A motion under Rule 12(b)(6) “challenges the sufficiency of the complaint to state a claim upon which relief may be granted.” Hallinan v. Fraternal Order of Police of Chi. Lodge No. 7, 570 F.3d 811, 820 (7th Cir.2009). When reviewing a Rule 12(b)(6) motion to dismiss, the Court construes the complaint in the light most favorable to the nonmoving party, accepts all well-pleaded factual allegations as true, and draws all reasonable inferences in the non-movant's favor. Tamayo v. Blagojevich, 526 F.3d 1074, 1081 (7th Cir.2008). Pursuant to Rule 8(a)(2), a complaint must contain “a ‘short and plain statement of the claim showing that the pleader is entitled to relief,’ sufficient to provide the defendant with ‘fair notice’ of the claim and its basis.” Id. (quoting Fed. R. Civ. P. 8(a)(2) and Bell Atl. Corp. v. Twombly, 550 U.S. 544, 555, 127 S.Ct. 1955, 167 L.Ed.2d 929 (2007) ). “Detailed factual allegations” are not required, but the complaint “must contain sufficient factual matter, accepted as true, to ‘state a claim to relief that is plausible on its face.’ Ashcroft v. Iqbal, 556 U.S. 662, 678, 129 S.Ct. 1937, 173 L.Ed.2d 868 (2009) (quoting Twombly, 550 U.S. at 570, 127 S.Ct. 1955 ). Plausibility in this context does not imply that a court “should decide whose version to believe, or which version is more likely than not.” Swanson v. Citibank, N.A., 614 F.3d 400, 404 (7th Cir.2010). Rather, to survive a motion to dismiss under Rule 12(b)(6), “the plaintiff must give enough details about the subject-matter of the case to present a story that holds together. In other words, the court will ask itself could these things have happened, not did they happen.” Id.

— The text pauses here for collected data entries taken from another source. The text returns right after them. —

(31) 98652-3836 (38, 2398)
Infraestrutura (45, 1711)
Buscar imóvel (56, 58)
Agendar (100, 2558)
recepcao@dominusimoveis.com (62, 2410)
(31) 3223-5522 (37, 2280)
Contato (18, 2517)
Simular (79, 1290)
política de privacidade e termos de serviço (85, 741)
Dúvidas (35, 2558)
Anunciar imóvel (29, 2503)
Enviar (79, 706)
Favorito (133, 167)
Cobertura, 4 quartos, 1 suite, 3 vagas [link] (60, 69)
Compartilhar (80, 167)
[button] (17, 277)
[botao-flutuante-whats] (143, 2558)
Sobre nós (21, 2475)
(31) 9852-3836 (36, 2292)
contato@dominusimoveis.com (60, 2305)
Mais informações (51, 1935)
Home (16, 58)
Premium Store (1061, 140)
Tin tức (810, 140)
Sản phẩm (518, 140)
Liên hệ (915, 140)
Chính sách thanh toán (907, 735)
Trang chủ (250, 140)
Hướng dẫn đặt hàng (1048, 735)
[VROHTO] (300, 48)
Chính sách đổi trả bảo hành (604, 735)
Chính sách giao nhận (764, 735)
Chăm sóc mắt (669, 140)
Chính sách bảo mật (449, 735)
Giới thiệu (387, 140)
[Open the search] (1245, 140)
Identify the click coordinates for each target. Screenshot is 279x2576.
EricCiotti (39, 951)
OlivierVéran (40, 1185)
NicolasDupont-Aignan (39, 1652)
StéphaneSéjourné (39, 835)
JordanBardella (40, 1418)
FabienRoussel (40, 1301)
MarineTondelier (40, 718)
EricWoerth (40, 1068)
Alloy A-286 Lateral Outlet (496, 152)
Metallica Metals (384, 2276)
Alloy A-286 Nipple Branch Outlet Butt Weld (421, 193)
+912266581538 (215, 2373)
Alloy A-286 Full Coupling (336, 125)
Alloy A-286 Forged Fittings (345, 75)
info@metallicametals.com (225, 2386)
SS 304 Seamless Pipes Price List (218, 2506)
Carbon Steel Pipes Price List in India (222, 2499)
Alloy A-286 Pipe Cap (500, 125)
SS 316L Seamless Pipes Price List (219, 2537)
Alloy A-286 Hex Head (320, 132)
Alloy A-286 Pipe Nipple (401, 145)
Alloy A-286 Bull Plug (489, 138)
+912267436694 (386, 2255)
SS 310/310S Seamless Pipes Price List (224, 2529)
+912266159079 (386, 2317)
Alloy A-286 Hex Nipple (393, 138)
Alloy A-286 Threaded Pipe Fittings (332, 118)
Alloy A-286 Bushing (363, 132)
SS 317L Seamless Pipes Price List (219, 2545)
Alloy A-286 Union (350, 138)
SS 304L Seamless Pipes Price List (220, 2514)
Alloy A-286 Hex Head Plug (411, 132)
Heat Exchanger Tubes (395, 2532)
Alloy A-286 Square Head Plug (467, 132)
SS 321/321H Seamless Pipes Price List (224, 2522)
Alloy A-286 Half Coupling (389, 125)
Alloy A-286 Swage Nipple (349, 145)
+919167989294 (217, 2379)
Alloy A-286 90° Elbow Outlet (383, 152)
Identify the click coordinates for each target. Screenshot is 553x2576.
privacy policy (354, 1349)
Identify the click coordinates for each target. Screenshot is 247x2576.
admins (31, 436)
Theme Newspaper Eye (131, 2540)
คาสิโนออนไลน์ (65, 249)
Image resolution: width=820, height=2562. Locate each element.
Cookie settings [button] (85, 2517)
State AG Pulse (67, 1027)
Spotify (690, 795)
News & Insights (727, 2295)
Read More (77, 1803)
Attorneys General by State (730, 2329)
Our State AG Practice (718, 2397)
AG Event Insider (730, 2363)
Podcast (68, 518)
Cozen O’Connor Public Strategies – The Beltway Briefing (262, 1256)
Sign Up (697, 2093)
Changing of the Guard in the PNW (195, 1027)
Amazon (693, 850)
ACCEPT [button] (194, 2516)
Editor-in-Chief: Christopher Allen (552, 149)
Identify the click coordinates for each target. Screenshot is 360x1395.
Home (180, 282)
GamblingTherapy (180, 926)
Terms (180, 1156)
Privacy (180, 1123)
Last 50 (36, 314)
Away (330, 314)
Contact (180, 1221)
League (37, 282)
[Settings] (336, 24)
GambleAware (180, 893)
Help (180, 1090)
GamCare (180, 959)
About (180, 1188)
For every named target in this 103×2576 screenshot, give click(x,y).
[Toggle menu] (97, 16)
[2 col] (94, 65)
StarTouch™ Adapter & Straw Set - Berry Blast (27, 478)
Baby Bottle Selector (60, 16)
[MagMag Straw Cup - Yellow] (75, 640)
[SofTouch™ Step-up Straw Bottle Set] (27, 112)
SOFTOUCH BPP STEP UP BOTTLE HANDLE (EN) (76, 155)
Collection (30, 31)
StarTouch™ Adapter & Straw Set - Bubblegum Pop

A document that is attached to a pleading “is a part of the pleading for all purposes.” Fed. R. Civ. P. 10(c). Thus, when ruling on a Rule 12(b)(6) motion to dismiss, a court must “consider documents attached to the complaint as part of the complaint itself.” Reger Dev., LLC v. Nat'l City Bank, 592 F.3d 759, 764 (7th Cir.2010) (citing Int'l Mktg., Ltd. v. Archer–Daniels–Midland Co., 192 F.3d 724, 729 (7th Cir.1999) ). “Such documents may permit the court to determine that the plaintiff is not entitled to judgment” in his favor. Id. (citing Hecker v. Deere & Co., 556 F.3d 575, 588 (7th Cir.2009) ).

ANALYSIS
I. Jurisdiction and applicable law

BOA avers that this Court has diversity jurisdiction pursuant to 28 U.S.C. § 1332, (R. 1, Compl. ¶ 7), which requires diversity of citizenship and an amount in controversy that exceeds $75,000. BOA is a Delaware corporation with its principal place of business located in North Carolina, (id. ¶ 1); OTP is a California corporation with its principal place of business located in California, (id. ¶ 4). The amount in controversy, for purposes of satisfying the jurisdictional requirement, must be “exclusive of interest and costs.” 28 U.S.C. 1332(a). When attorneys' fees that have already been incurred are sought as part of the underlying claim, however, they are properly considered as part of the amount in controversy. Mo. State Life Ins. Co. v. Jones, 290 U.S. 199, 202, 54 S.Ct. 133, 78 L.Ed. 267 (1933). Here, BOA asserts a contractual right to attorneys' fees that it incurred before filing the instant suit. Thus, the attorneys' fees BOA seeks reimbursement for in this action—which exceed $75,000.00—are properly considered as part of the amount in controversy, and this Court has subject matter jurisdiction to decide this case on the merits.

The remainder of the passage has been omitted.